I never read those notifications, I always deny all cookies everywhere.
Also – geolocation with an accuracy to several meters? Why the hell do they need to know that? It’s invasive as f"ck. When are these tech companies gonna get it through their thick removed-from-human-experience skulls that they don’t need to know any of that data?
I am pretty sure they’re just asking for location services permissions, and your device’s location services could be that accurate. They’re not deliberately doing anything special to achieve that precision.
Anyway, I haven’t seen this notification yet and I wouldn’t be surprised if the people who are seeing it are in California.
NoScript is wonderful. Once you get active control of the scripts running on your browser, it blows the mind how much tracking and intrusion into your life there is through the websites you visit.
It completely breaks the internet when you first start using it, and there is a learning curve to which scripts you need to turn on to get it working again. Sadly, you have to do this for every site you visit, so it’s a bit frustrating when you first start using it. Once you’ve got your regularly visited sites up and running, however, you hardly notice it’s there.
Of the two permissions requested, the device fingerprinting is far more odious.
Location is a pretty mundane ask, you’re probably already sharing yours with a bunch of sites and apps, and it’s used for a ton of benign things (e.g., knowing which currency to use in the store). Unless you’re turning your nose up at things like google/apple maps, that train has basically sailed.
Yes, I am that guy. I don’t even use google. For anything. My search engine is duckduckgo. I don’t open links others send me that are from google. And I have all the permissions for all sites for mic use, camera, location, etc off. For worst offending sites I use TorBrowser. And if a site won’t let me browse them without accepting their cookies (Healthline is one such), then I close the tab and say goodbye. I am that careful online.
I use paper maps. As long as one has street name and house number, there is no reason to use digital maps.
Edit: and yes, device fingerprinting is odious as well, and I do everything in my power to avoid that as well. But I believe that one is more difficult to achieve.
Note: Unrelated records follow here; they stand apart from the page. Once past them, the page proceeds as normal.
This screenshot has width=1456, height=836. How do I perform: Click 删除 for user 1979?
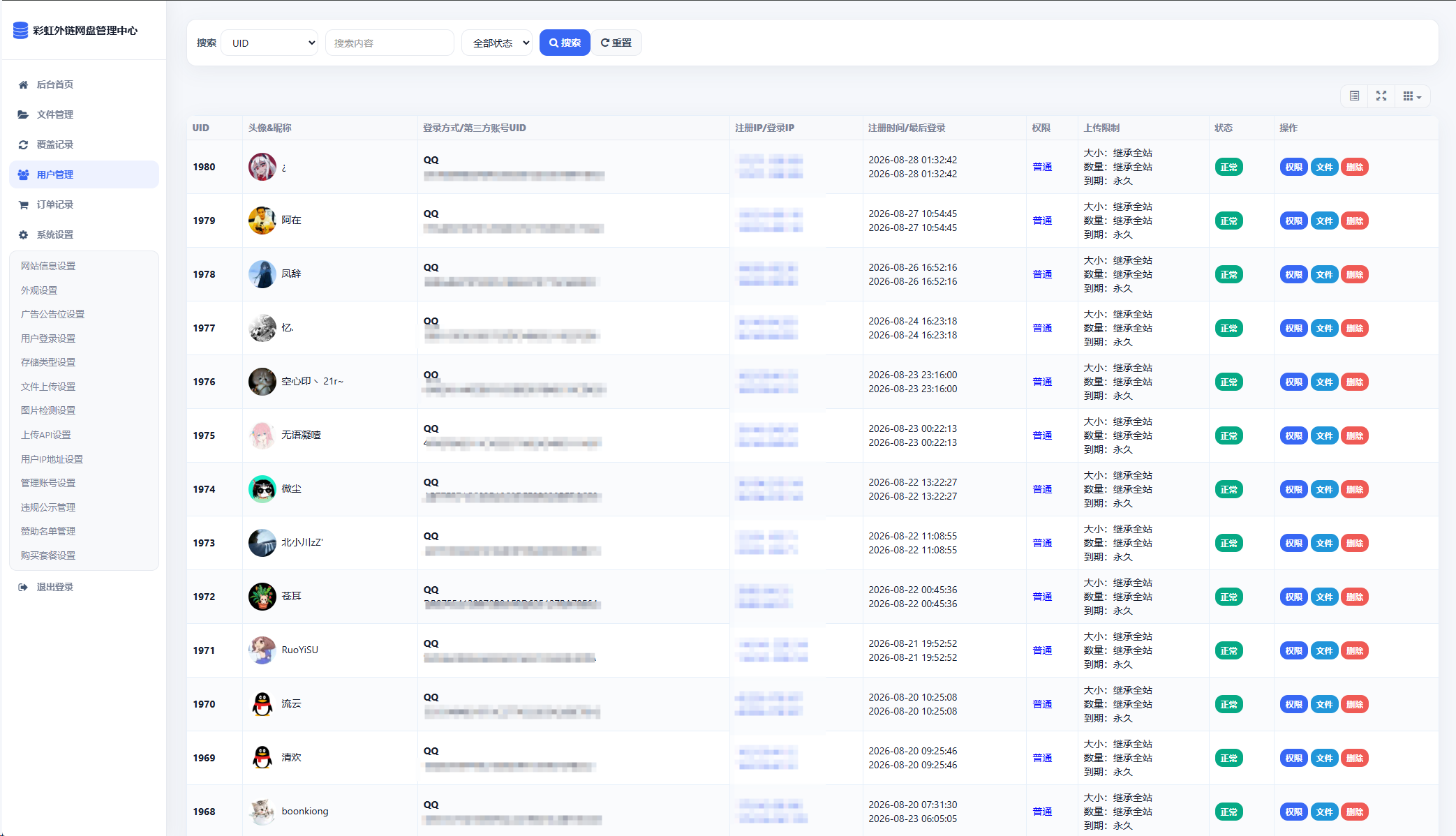click(x=1354, y=221)
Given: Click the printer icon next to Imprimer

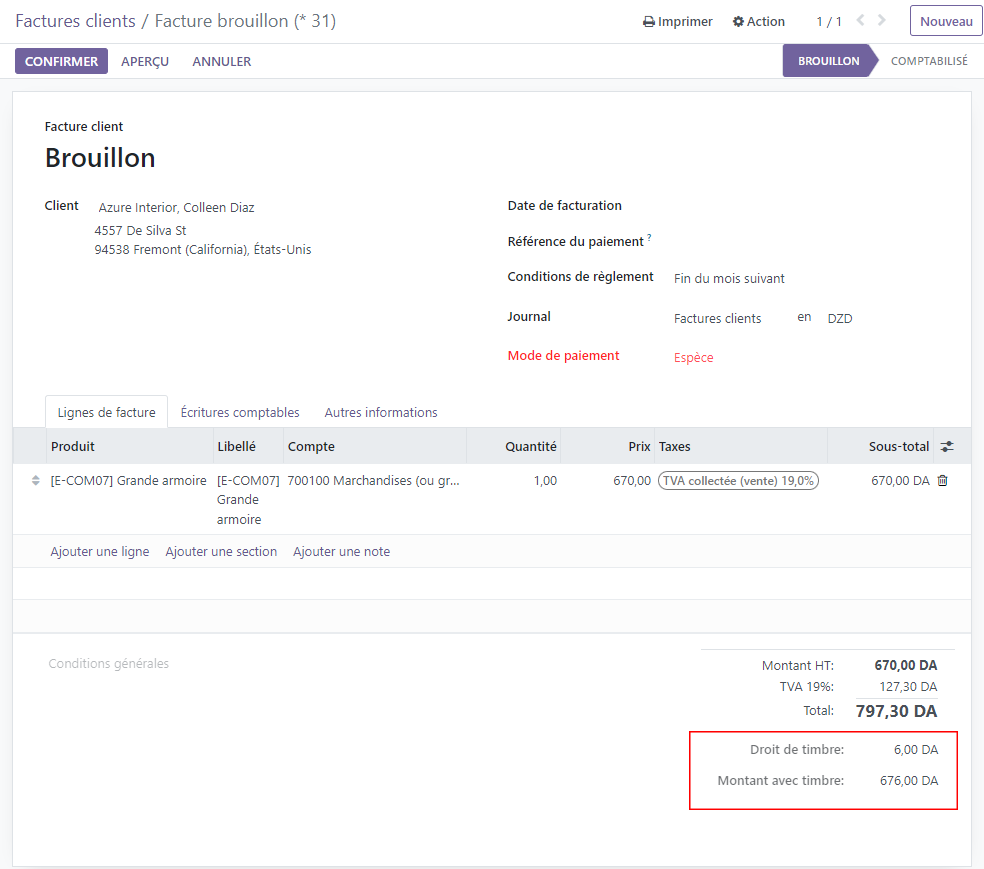Looking at the screenshot, I should (x=649, y=22).
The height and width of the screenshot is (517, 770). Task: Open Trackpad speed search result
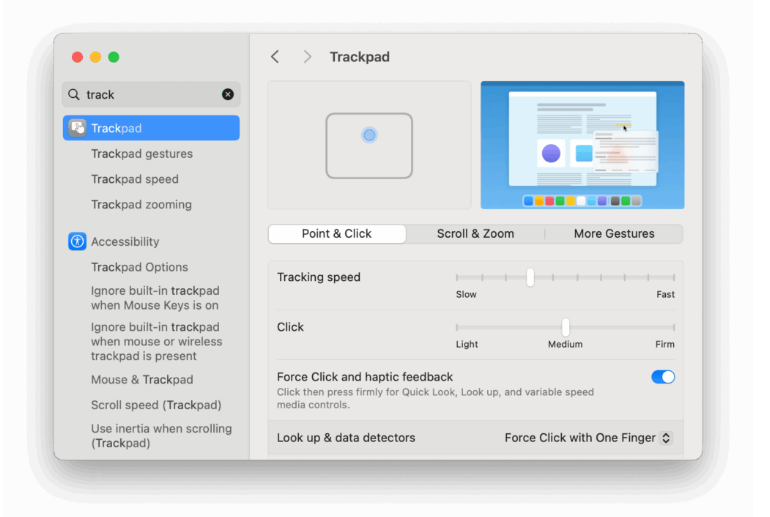[x=135, y=179]
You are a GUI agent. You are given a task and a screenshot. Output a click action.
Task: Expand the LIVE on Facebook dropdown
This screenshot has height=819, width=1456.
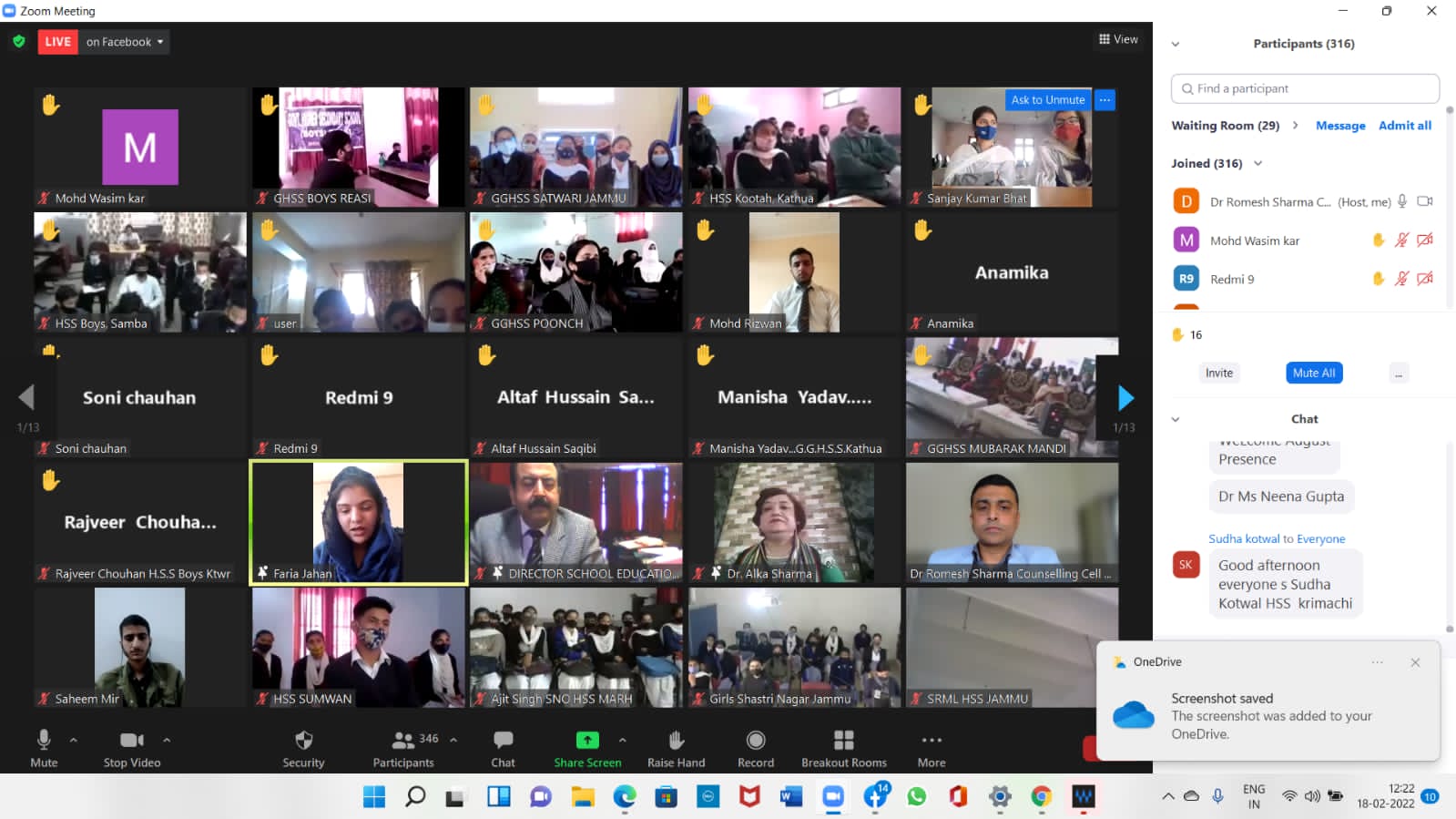pos(125,42)
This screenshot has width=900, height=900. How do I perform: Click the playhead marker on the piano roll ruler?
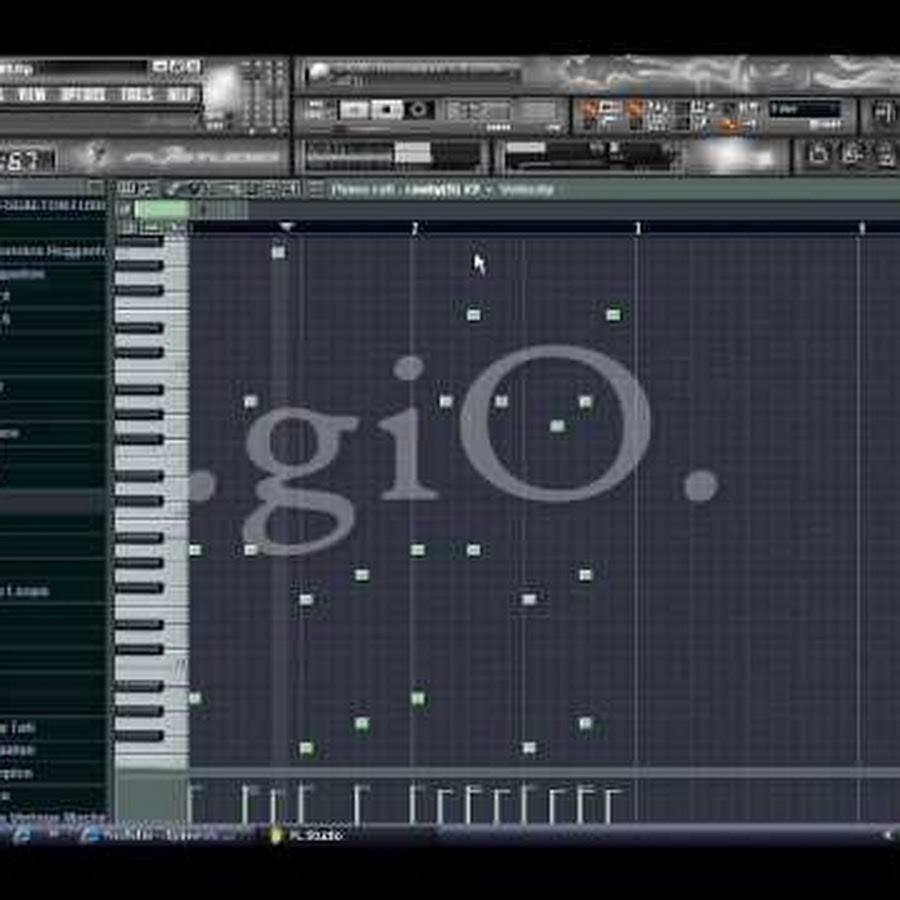click(x=286, y=228)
My guess is – they have been collecting that data anyway for years. The only reason you are seeing that notification now, is because someone in your jurisdiction thought such collection should get the consent of the user first. So the laws were changed.
EU has regulations against unauthorized data collection on private individuals. Sites are required to inform of collection of data, and only certain data (usually for functional use) is allowed to be collected without consent of the user. (Note: big US tech companies hate EU for this).